Telenav has built a sophisticated machine learning framework using Cascading. Complex analytics algorithms were broken down into a collection of basic data flows and integrations. Developers build upon these reusable process flows to quickly develop new applications.
Cascading is the core component of Trulia’s data processing pipeline for data cleansing, entity resolution, and metadata extraction. This helps Trulia provide higher quality content with the newest listings and the best deals in their customers’ markets.
Cascading provides data scientists at The Climate Corporation a solid foundation to develop advanced machine learning applications in Cascalog that get deployed directly onto Amazon EMR clusters consisting of 2000+ cores. This results in significantly improved productivity with lower operating costs.
Etsy runs over 50 Cascading applications daily to study customer behavior and product sales. Programming in JRuby, Etsy can quickly test and create new applications on its e-commerce site that helps it acquire new customers and sell more products.
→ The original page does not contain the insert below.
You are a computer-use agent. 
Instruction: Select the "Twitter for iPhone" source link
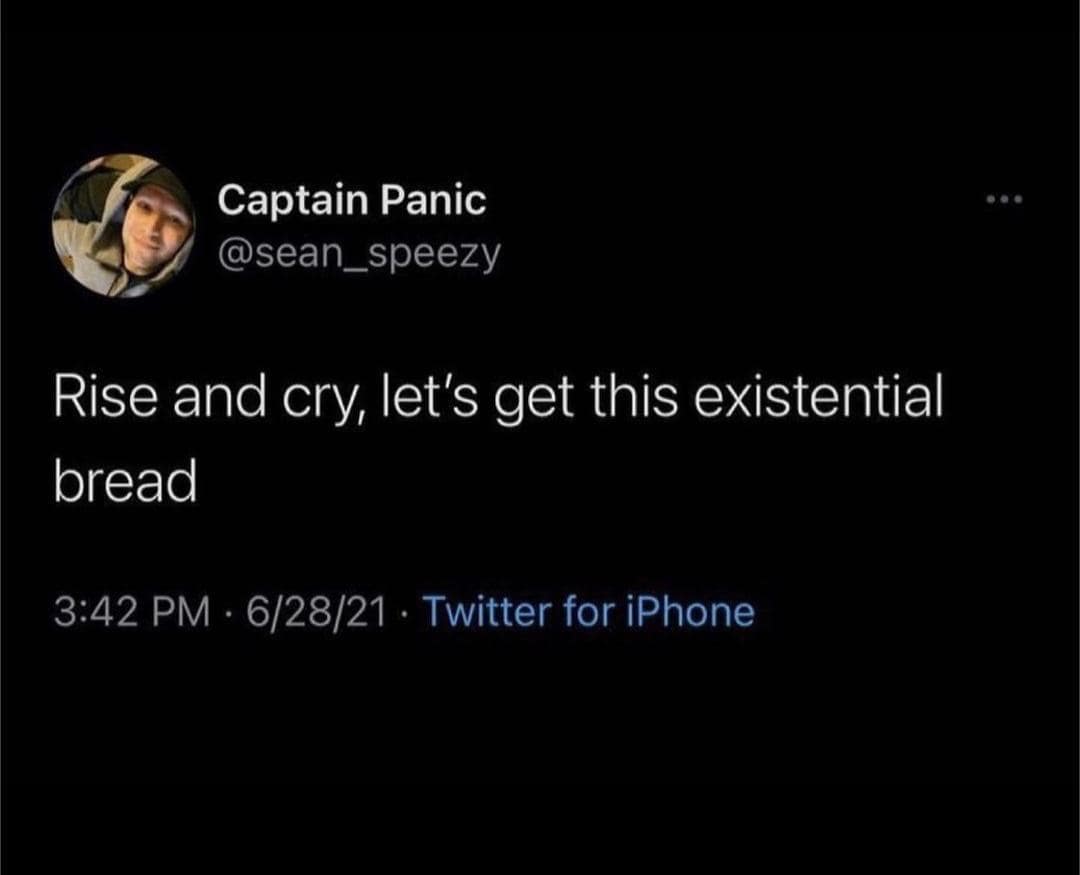point(589,611)
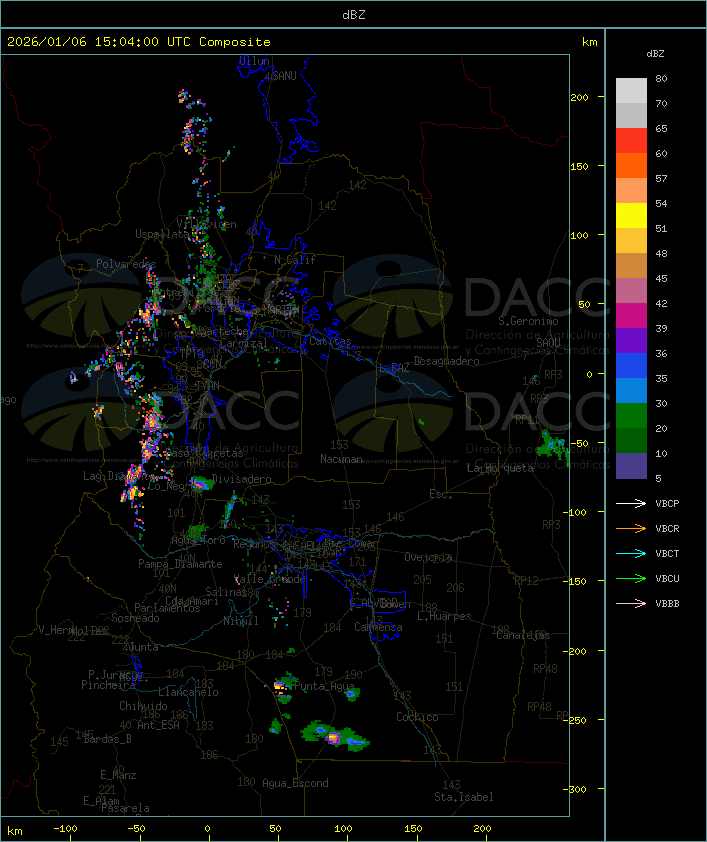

Airbnb uses Cascading because it provides developers more control when conducting advanced data analysis workflows, data normalization and cleansing. With Cascading applications are easier to test and developers are more confident that applications will work.
Twitter has invested heavily in making Cascading a key component of their data analytics infrastructure. Cascading enables Twitter engineers to create complex data processing workflows in their favorite programming languages easily as well while providing the scalability to seamlessly handle terabytes and petabytes of data.